The next article is by MacPhee and Erguvan [4], who numerically studied a latent heat thermal energy storage system, which is essentially a shell-and-tube heat exchanger. The phase-change material (PCM) and the heat transfer fluid (HTF) are hydroquinone and Therminol VP1, respectively. The article reports an entropy analysis of the specified thermal energy storage system and its entropy generation calculations. The results show that the entropy generation rate decreases by reducing the volume ratio of PCM-to-HTF and decreasing the heat transfer rate. The authors conclude that a minimization of entropy generation does not lead to a practically optimal system. This finding is in-line with the conclusions of earlier studies [5,6,7,8] that note that a decreasing entropy production rate in a heat exchanger with a fixed surface area yields a reduction in the heat transfer rate.

The third contribution is a review article by Bejan and Tsatsaronis [9]. The authors describe the concepts of purpose, modelling methodologies, analysis, and optimization in thermodynamics. The methods reviewed range from traditional exergy analysis and entropy generation minimization to constructal law, which was introduced by Bejan [10,11]. In the next article, Peters [12] presents the molecular approach of Irving and Kirkwood [13] for the derivation of transport equations (mass, momentum, and energy conservation). He then employs a similar methodology to derive an entropy balance equation for open systems. Transport equations are subsequently presented for local equilibrium and reversible flows.

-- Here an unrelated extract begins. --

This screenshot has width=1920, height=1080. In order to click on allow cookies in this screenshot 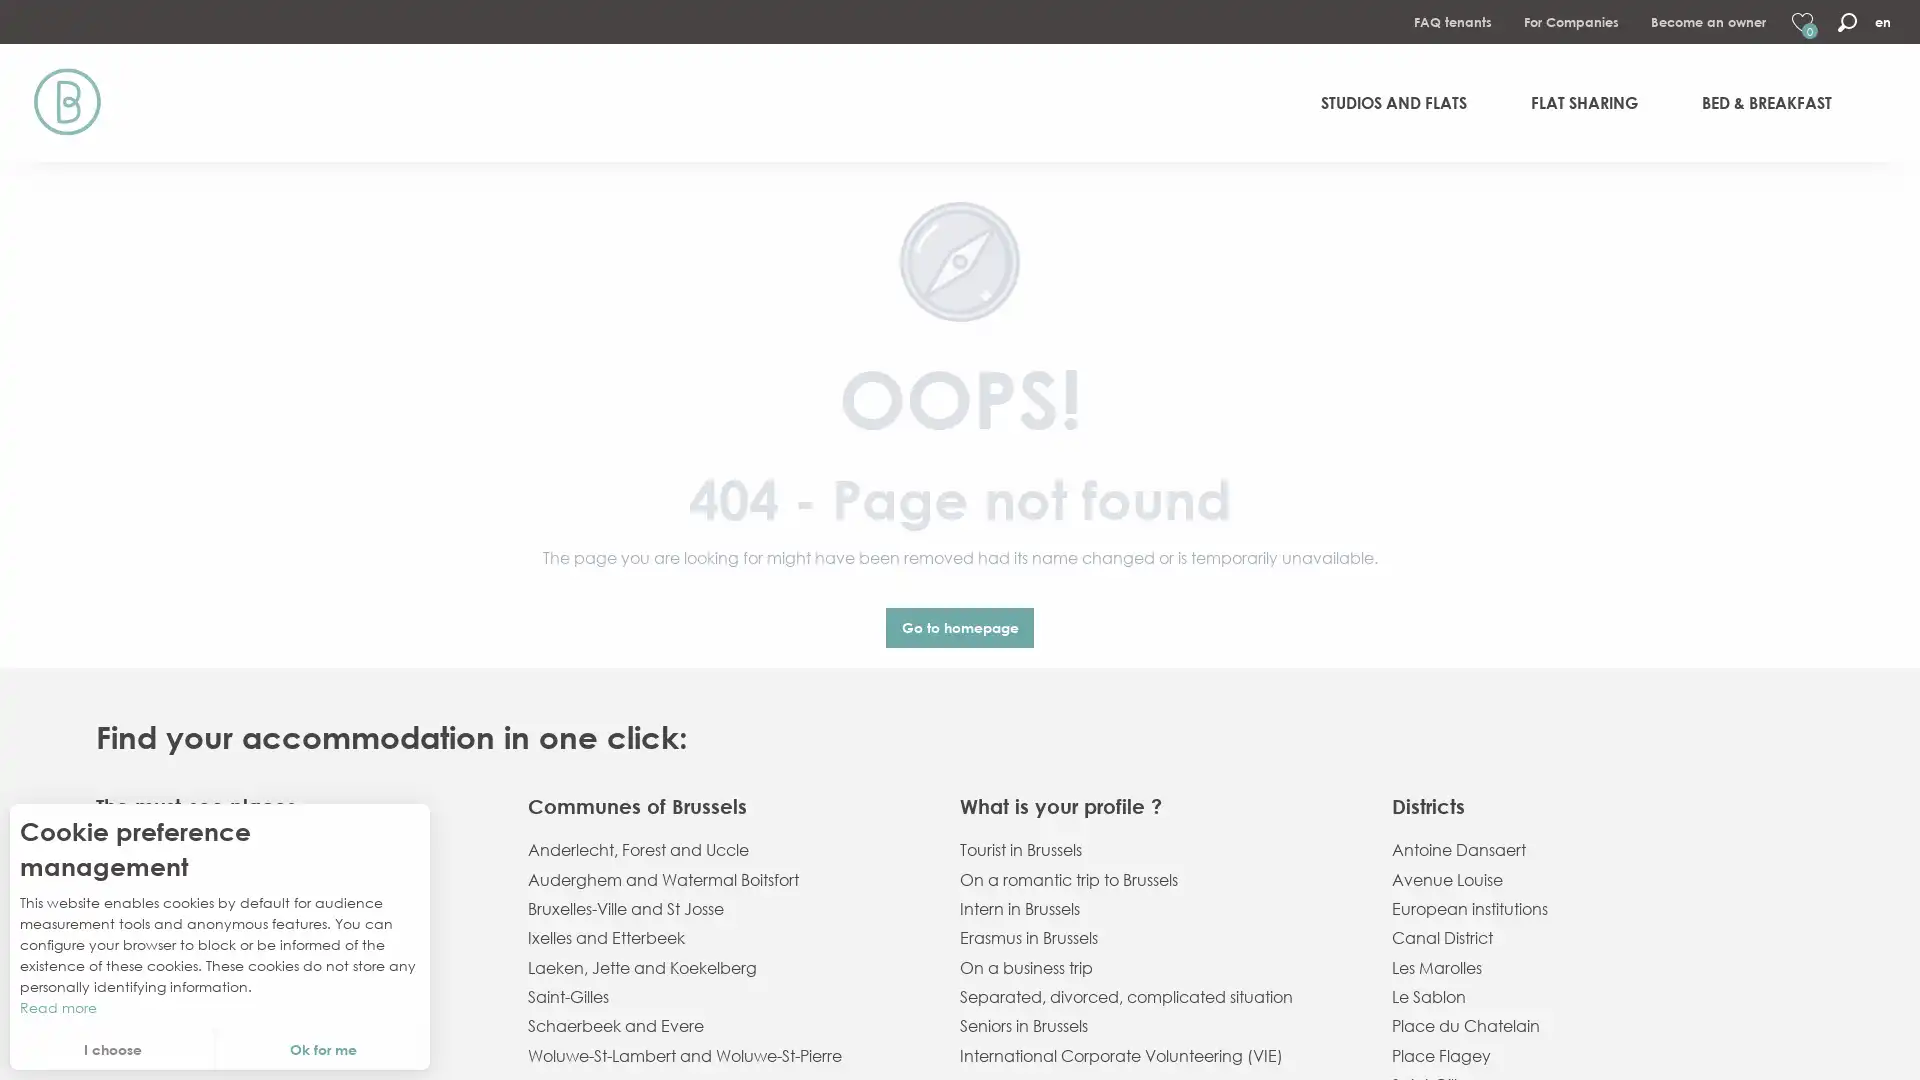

The last article is authored by the guest editor [14] and it highlights the importance of design constraints and the conditional applicability of entropy-based methods by analyzing four different energy systems: a biomass torrefaction plant, a cryogenic air separation unit, a cogeneration process, and a hydrogen production plant. In each case, the relation between the total entropy production and the performance indicator is examined, and the conditions at which minimization of irreversibility could lead to an improved performance are discussed. From these exemplary systems, it is shown that the minimization of irreversibility does not necessarily correspond to enhancing the performance of energy systems. A priority task is to examine whether minimizing entropy production is equivalent to an improvement in performance indicators in an energy system.